Post by nisiprius » Tue May 19, 2020 1:05 pm

tea_pirate wrote:
Tue May 19, 2020 12:44 pm
abuss368 wrote:
Tue May 19, 2020 10:00 am
With respect to Dr. Malkiel, his recommendations and advice appear to have changed and evolved over the years.
In your current or former profession, do you not change beliefs or best practices based on new information, research, or career experience?
This is one of the big questions. It is not obvious that staying the course is the best strategy, or even a good strategy. Most people start out by believing it must obviously be better to keep reviewing and changing their portfolio.

There are no absolutes.

However, I feel that it is dishonest to recommend a strategy on the basis of long-term studies that tell you what would have happened if you had stayed the course for three or four decades, if you yourself are going to recommend strategy changes every few years.

John C. Bogle was reasonably consistent, and I would like to quote his words:
Pillar 2. When All Else Fails, Fall Back on Simplicity.

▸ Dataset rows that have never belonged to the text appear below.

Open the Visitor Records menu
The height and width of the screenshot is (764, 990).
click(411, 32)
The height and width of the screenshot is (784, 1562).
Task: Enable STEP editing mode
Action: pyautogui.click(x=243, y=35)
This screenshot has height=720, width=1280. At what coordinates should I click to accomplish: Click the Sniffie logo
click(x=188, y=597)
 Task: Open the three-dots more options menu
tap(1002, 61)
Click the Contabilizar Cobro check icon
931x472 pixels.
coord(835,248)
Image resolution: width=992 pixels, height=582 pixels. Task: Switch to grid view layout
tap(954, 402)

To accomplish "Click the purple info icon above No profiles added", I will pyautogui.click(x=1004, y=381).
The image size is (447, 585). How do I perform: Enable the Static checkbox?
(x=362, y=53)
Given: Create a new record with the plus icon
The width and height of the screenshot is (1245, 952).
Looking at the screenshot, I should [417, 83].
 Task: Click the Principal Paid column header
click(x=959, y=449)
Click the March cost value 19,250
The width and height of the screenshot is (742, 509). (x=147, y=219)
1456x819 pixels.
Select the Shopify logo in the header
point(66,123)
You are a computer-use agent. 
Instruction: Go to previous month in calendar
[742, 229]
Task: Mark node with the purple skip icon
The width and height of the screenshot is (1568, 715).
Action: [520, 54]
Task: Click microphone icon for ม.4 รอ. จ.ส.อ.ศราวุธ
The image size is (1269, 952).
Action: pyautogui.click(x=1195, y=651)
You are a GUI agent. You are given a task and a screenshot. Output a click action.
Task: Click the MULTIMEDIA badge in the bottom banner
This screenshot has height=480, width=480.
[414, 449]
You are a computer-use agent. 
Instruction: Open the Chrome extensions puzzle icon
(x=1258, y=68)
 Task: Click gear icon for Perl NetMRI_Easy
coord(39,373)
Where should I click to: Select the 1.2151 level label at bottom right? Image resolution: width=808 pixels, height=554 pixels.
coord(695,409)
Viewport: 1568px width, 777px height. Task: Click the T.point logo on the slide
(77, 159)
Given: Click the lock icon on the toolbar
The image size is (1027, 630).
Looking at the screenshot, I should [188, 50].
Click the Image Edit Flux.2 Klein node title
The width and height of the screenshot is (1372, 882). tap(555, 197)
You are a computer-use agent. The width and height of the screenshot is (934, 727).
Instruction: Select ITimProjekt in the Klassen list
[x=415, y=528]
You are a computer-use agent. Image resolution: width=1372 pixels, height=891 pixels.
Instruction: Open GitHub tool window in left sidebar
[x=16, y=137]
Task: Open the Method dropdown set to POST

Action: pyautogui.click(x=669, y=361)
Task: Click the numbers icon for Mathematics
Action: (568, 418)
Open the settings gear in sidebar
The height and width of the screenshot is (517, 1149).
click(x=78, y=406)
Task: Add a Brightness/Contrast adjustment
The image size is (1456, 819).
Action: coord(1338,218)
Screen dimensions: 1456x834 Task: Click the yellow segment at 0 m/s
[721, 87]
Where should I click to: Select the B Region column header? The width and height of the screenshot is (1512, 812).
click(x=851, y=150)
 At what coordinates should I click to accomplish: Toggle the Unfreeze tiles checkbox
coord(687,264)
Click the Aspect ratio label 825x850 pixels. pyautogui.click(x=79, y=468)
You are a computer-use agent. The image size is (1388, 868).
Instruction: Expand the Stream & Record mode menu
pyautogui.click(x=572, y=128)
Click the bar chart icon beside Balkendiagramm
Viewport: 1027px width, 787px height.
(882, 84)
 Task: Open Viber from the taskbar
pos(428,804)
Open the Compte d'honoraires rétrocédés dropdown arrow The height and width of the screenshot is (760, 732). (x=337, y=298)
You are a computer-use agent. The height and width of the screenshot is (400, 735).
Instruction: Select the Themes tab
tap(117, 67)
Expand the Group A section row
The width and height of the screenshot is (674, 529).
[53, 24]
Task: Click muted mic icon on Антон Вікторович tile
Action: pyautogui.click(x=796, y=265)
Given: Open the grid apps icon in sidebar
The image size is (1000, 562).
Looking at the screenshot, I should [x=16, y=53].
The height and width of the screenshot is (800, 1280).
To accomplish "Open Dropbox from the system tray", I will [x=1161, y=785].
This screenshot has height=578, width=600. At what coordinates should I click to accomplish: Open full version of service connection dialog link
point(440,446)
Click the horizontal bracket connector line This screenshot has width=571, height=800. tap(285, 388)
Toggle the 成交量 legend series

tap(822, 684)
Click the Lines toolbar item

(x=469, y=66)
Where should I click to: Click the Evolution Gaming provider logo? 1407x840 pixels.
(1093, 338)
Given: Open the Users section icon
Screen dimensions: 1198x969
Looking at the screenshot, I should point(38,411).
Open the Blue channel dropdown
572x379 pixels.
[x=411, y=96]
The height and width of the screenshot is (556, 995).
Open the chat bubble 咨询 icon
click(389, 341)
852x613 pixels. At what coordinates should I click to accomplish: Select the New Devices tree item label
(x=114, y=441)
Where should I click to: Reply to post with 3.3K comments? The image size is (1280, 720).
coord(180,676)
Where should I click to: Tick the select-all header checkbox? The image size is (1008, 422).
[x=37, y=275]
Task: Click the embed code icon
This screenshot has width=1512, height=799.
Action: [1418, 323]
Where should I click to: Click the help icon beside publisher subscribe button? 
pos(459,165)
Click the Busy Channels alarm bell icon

There are an infinite number of strategies worse than this one: Commit, over a period of a few years, half of your assets to a stock index fund and half to a bond index fund. Ignore interim fluctuations in their net asset values. Hold your positions for as long as you live, subject only to infrequent and marginal adjustments as your circumstances change. When there are multiple solutions to a problem, choose the simplest one.
Notice that there is nothing in this about "new information" or "research." Changes are to be "infrequent," "marginal," and based on your circumstances, not what you think it new information you have about the market.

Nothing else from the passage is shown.